Allah İnsana Çok Yakındır

İnsanların büyük bir çoğunluğu Allah’ı kendilerinden uzak zanneder. Oysa gerçekte, Allah ”Muhakkak Rabbin insanları çepeçevre kuşatmıştır” (İsra Suresi, 60) ayetinde buyurduğu gibi insanlara çok yakındır. İnsanın her durumunu görür, her sesini işitir. Hatta içinden geçen düşünceleri, kalbindeki sıkıntı ve vesveseleri bilir. Allah bir ayetinde bu gerçeği şöyle bildirmektedir:
Andolsun, insanı Biz yarattık ve nefsinin ona ne vesveseler vermekte olduğunu biliriz. Biz ona şahdamarından daha yakınız.’ (Kaf Suresi, 16)
Allah her dua edenin -içinden etse dahi- duasını işitir ve ona cevap verir. Bu durum Kuran’da şöyle haber verilir:
Kullarım Beni sana soracak olursa, muhakkak ki Ben (onlara) pek yakınım. Bana dua ettiği zaman dua edenin duasına cevap veririm. Öyleyse, onlar da Benim çağrıma cevap versinler ve Bana iman etsinler. Umulur ki irşad (doğru yolu bulmuş) olurlar. (Bakara Suresi, 186)
Allah insanın kalbinden geçenleri de bilir. İnsanın yaptığı bir davranışı Kendi rızası için mi, yoksa nefsini tatmin etmek için mi yaptığını bilir. Bir Kuran ayetinde, Allah’ın insanların düşüncelerini bildiği şöyle hatırlatılmaktadır:
… Ve bilin ki, elbette Allah kalbinizden geçeni bilmektedir. Artık ondan kaçının. Ve bilin ki, şüphesiz Allah bağışlayandır, (kullara) yumuşak davranandır. (Bakara Suresi, 235) Sözü açığa vursan da, (gizlesen de birdir). Çünkü şüphesiz O, gizliyi de, gizlinin gizlisini de bilmektedir. (Taha Suresi, 7)

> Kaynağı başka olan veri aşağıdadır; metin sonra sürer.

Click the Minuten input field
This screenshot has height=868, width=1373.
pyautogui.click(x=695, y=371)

Allah, bu kitabı okuduğunuz şu an da her an olduğu gibi sizin yanınızdadır, yaptıklarınızı görmekte ve ne düşündüğünüzü de bilmektedir. Bu gerçek Kuran’da şöyle bildirilir:
Allah’ın göklerde ve yerde olanların tümünü gerçekten bilmekte olduğunu görmüyor musun? Fısıldaşmakta olan üç kişiden dördüncüleri mutlaka O’dur; beşin altıncısı da mutlaka O’dur. Bundan az veya çok olsun, her nerede olsalar mutlaka O, kendileriyle beraberdir. Sonra yaptıklarını kıyamet günü kendilerine haber verecektir. şüphesiz Allah, herşeyi bilendir. (Mücadele Suresi, 7)

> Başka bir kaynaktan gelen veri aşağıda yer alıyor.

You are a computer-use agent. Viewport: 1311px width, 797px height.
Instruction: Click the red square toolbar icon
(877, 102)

Allah Herşeyi Bir Kader İle Yaratmıştır

Hiç şüphesiz, Biz herşeyi kader ile yarattık. (Kamer Suresi, 49)
Kader; Allah’ın, geçmiş ve gelecek tüm olayları, zamansızlıkta yani tek bir an olarak takdir edip yaratmış olması ve bilmesidir.
Allah, maddeyi yaratmış, maddenin hareketi olarak da zamanı yaratmıştır. Zaman ancak insan için geçerli bir boyuttur. Zaman, insan için geçer, insan ancak zaman geçtikçe ne yaşadığını görür. Ancak Allah elbette ki Kendi yarattığı bir kavram olan zamana tabi değildir. Bir başka deyişle, Allah’ın zamanın akışını beklemesi, insanların zaman içinde ne yapacaklarını bekleyerek görmesi kesinlikle söz konusu değildir. Allah tüm bu eksikliklerden münezzehtir. Allah zamana tabi olmadığı, Ezeli ve Ebedi olarak mutlak ve sonsuz olduğu için, bizim için gelecekte yaşanacak olan bir olayı, daha yaşanmadan bilmektedir. Bizim için binlerce yıl sonra olacak bir olayı, Allah zamansızlık boyutunda bilir. Zaten o olayın olmasını dileyen, takdir eden ve yaratan da Kendisi’dir. Bu büyük sır, bir Kuran ayetinde şöyle bildirilmektedir:
Yeryüzünde olan ve sizin nefislerinizde meydana gelen herhangi bir musibet yoktur ki, Biz onu yaratmadan önce, bir kitapta (yazılı) olmasın. Şüphesiz bu, Allah’a göre pek kolaydır. (Hadid Suresi, 22)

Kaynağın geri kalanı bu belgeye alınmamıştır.